SSX Review



If you missed the “Snowboarding, Surfer and Motocross” mantra from the classic SSX, this reboot will suffice, but some of the new elements obscure the vision established by its predecessors.


SSX, the wacky, fast-paced snowboarding franchise from the PlayStation 2 era is back in the form of a gritty reboot that retains most of the qualities that made the original trilogy so fresh and entertaining, but with some missteps here and there. If you miss the “Snowboarding, Surfer and Motocross” mantra from the classic SSX, this reboot will suffice, but some of the new elements obscure the vision established by its predecessors.

SSX 01

Performing tricks is easier than it looks.

Right away you’ll notice that the game’s divided into two main modes: in World Tour (this is the new single-player campaign) you follow different members of the SSX team as they use unique skills to try to conquer nine deadly descents around the globe. In the other portion of the game, you can explore global events (through online-only modes,) but you must be connected to the EA servers in order to play.

As you complete events (these include trick, survival and traditional races,) your riders earn experience points which levels them up and the higher the level, the better their equipment and abilities they have. Equipment plays an important role in this game. In the equipment screen, you can choose your riders’ outfit and each piece of equipment comes with its own statistics, such as speed, boost and tricks. The more you keep playing, the more equipment you have access to. There are ice axes, oxygen masks, solar panels, headlamps and wing suits and these pieces of equipment come with some gameplay changes you need to use to your advantage.

Unlocking new gear is nice and all, but SSX is a game that’s at its best when you perform some of the most colorful, bombastic and simply impressive tricks and while some of the other distractions are more than welcome, they weren’t necessary to the formula. Some of the new mechanics don’t make a lot of sense. Having to hold the RB button while you’re trying to do tricks on a cave makes the process of snowboarding feel sluggish and frustrating, deadly descents are an exercise of trial and error and multiplayer modes seem convoluted and you’re never actually playing against people. At its core, SSX is still an entertaining snowboarding game, but I feel like the formula was tinkered with so much that fun moments are few and far between.

SSX 02

Think of the possibilities…

There are levels where you’re perspective and controls are slightly changed so that you can avoid an incoming avalanche. In these levels, you see your snowboarder from afar and you need to pull off some tricks so that you can boost and escape your impending doom. These offer a nice change of pace, but they weren’t that entertaining because performing tricks was extremely difficult. Once you’re in the air in these races, it’s hard to judge how far you’re from the ground and there were instances where I couldn’t tell if I was on the ground or the air.

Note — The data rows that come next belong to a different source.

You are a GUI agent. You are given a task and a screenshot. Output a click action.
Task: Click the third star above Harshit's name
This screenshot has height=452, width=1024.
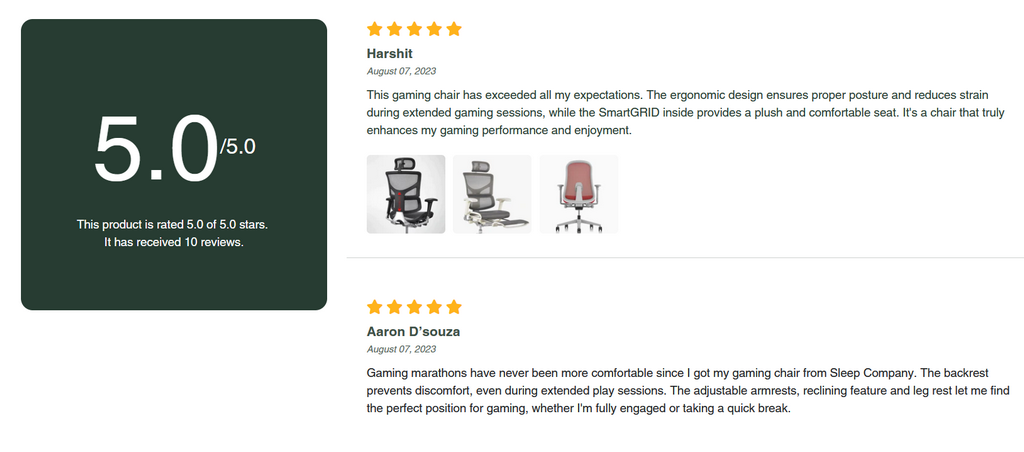click(414, 29)
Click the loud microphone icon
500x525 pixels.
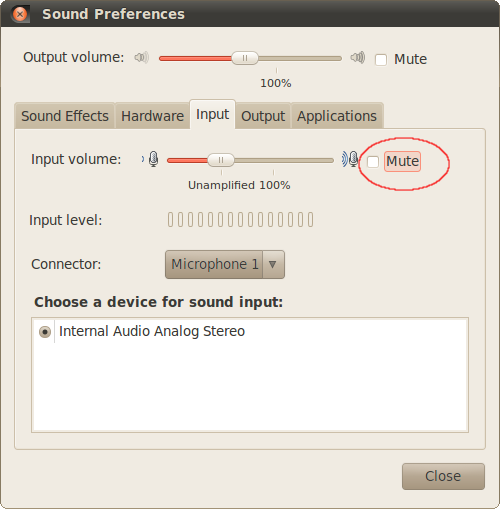350,159
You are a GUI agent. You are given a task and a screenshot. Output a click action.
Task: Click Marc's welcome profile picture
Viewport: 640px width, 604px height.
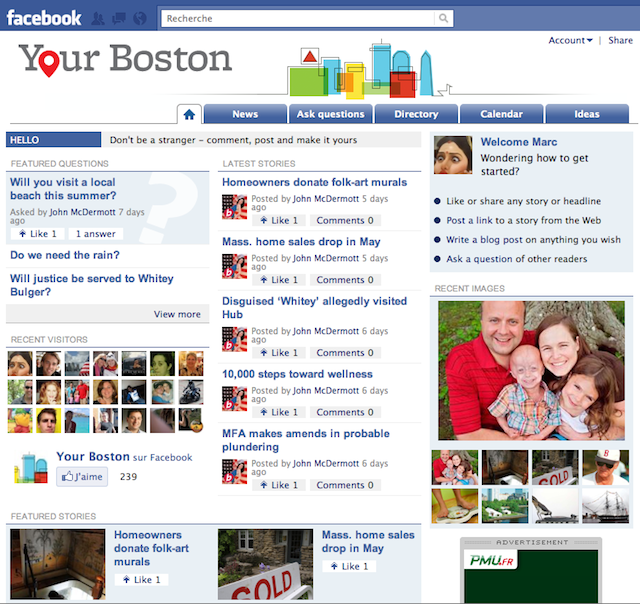point(453,155)
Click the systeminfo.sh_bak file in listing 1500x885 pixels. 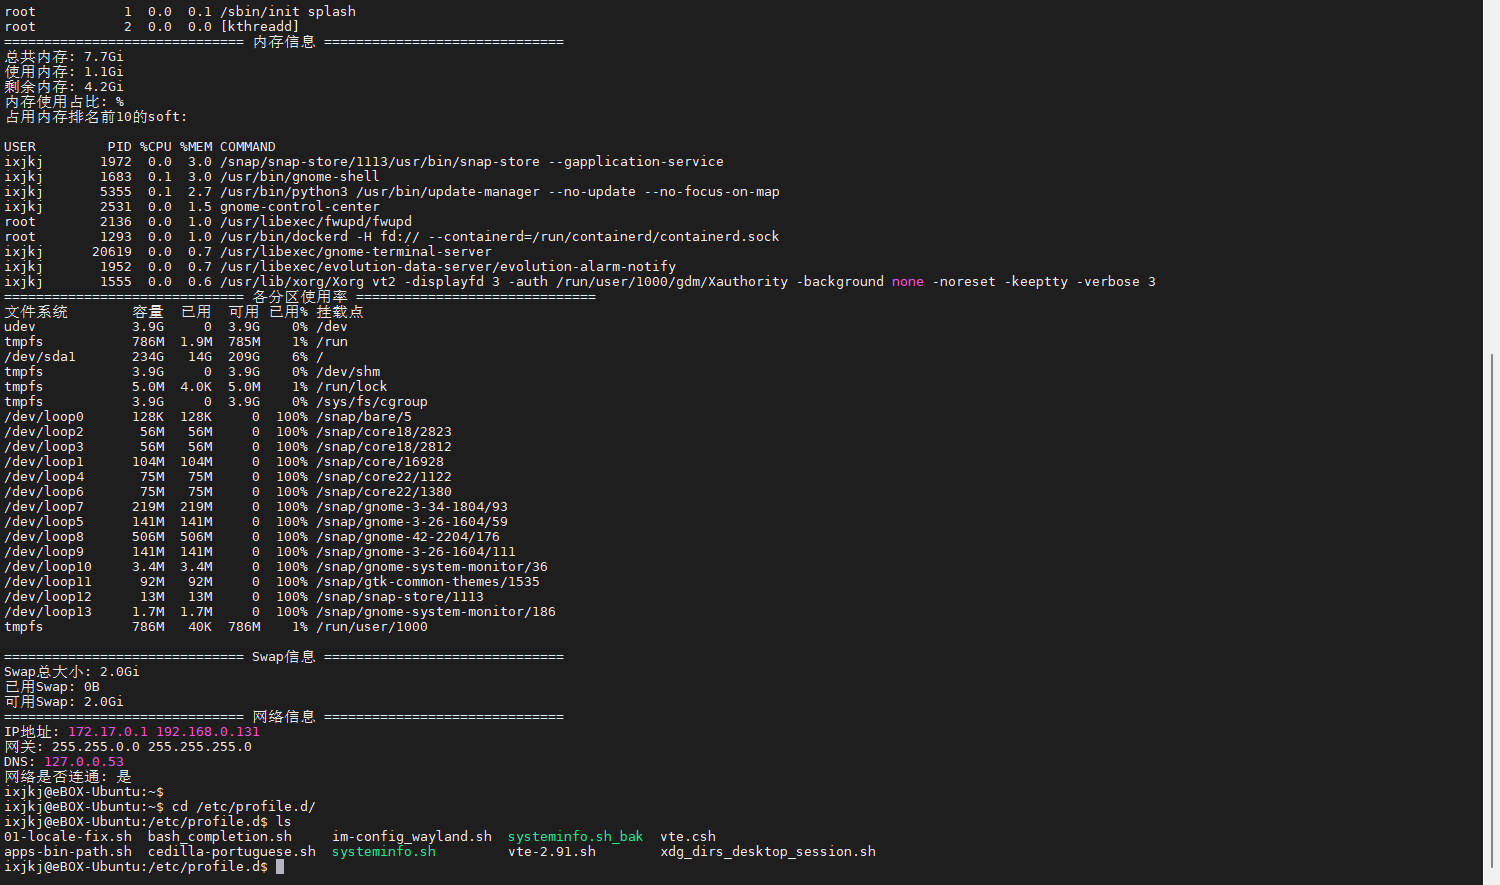pyautogui.click(x=575, y=837)
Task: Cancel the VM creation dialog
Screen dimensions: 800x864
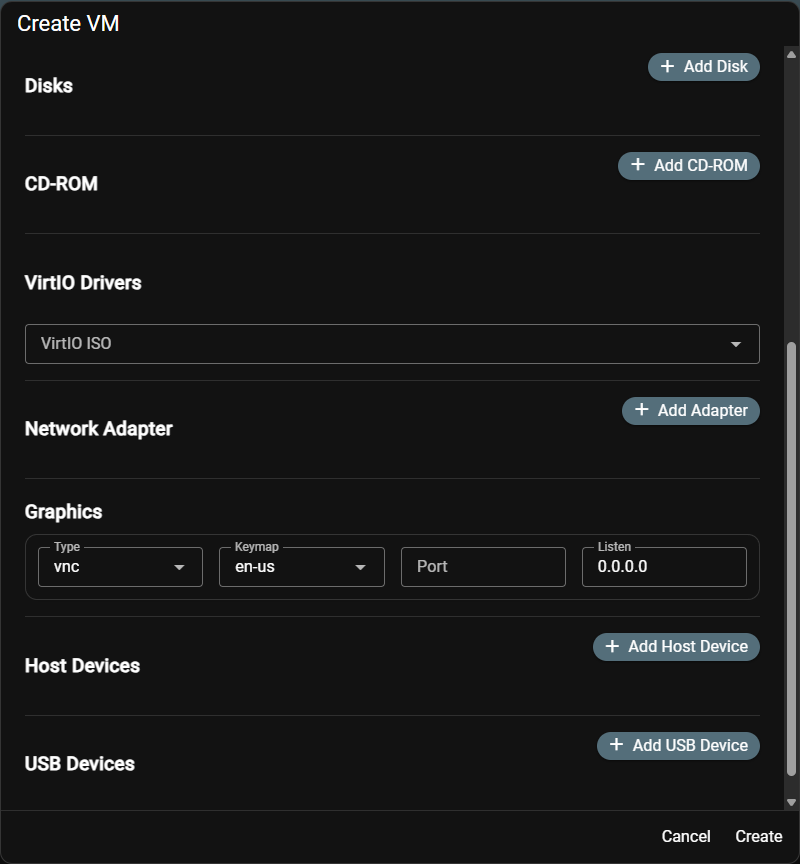Action: pos(686,836)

There are also some online modes, but I was completely unimpressed with them. In Explore, you compete against friends’ ghosts and that’s about it. Despite being an online mode, all the ghosts are saved in the Rider.Net servers and this feels like something that could have been integrated into the main campaign instead of having to access it in a different menu.

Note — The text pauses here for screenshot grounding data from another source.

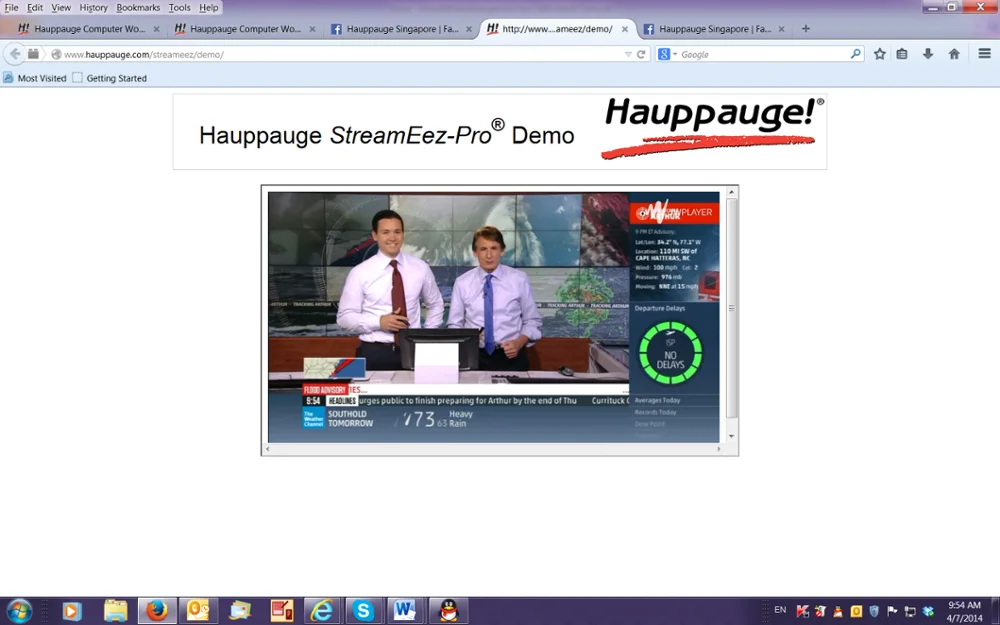
Task: Open Downloads with the arrow icon
Action: pyautogui.click(x=927, y=53)
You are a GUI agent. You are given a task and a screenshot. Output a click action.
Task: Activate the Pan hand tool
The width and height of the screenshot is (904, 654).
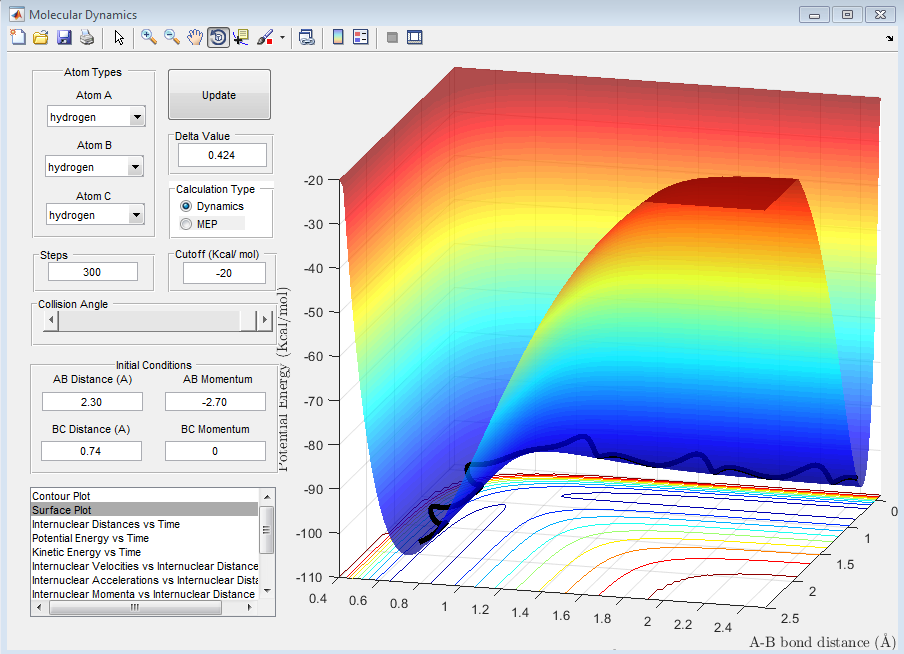point(195,38)
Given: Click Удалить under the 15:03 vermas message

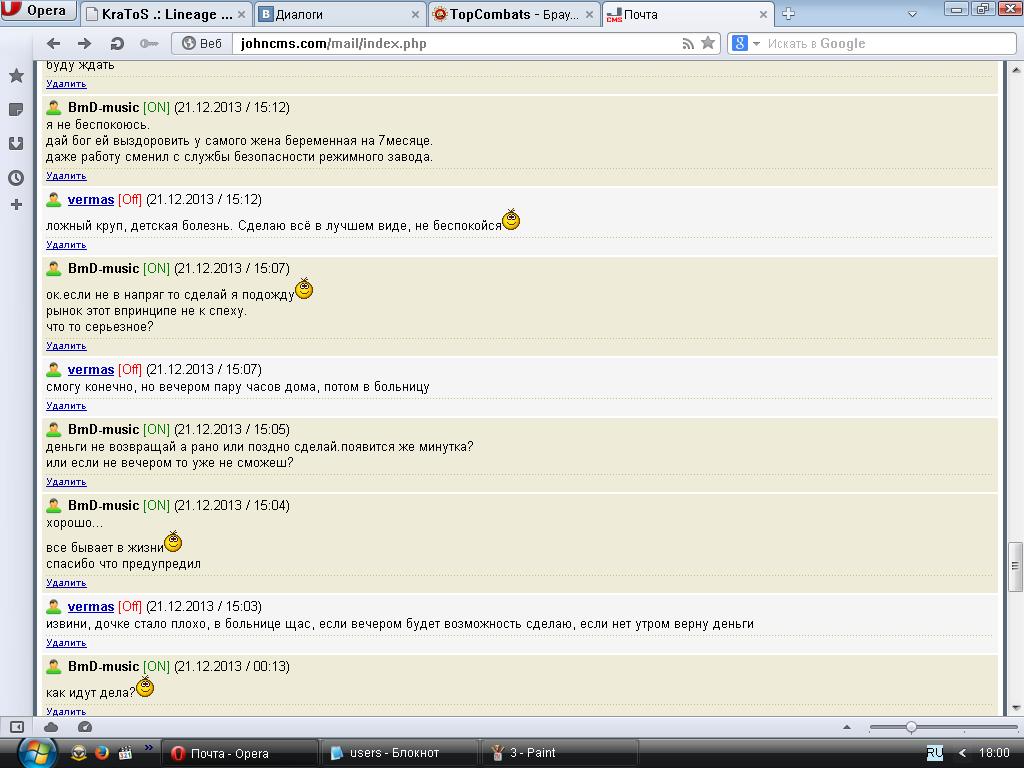Looking at the screenshot, I should coord(66,643).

I feel like the PlayStation 3 and Xbox 360 were missing an enjoyable snowboarding game, but sadly, SSX isn’t it. The personality and charm of the original trilogy is nowhere to be found here and the more serious tone ultimately hurts the game. Also, all the new elements (particularly the gear) are detrimental to the experience, making the process of racing and doing tricks sluggish and frustrating. At its worst SSX can be a frustrating and punishing title and at its best it can be a gratifying and electrifying snowboarding game. I just wish that the game had more of the latter.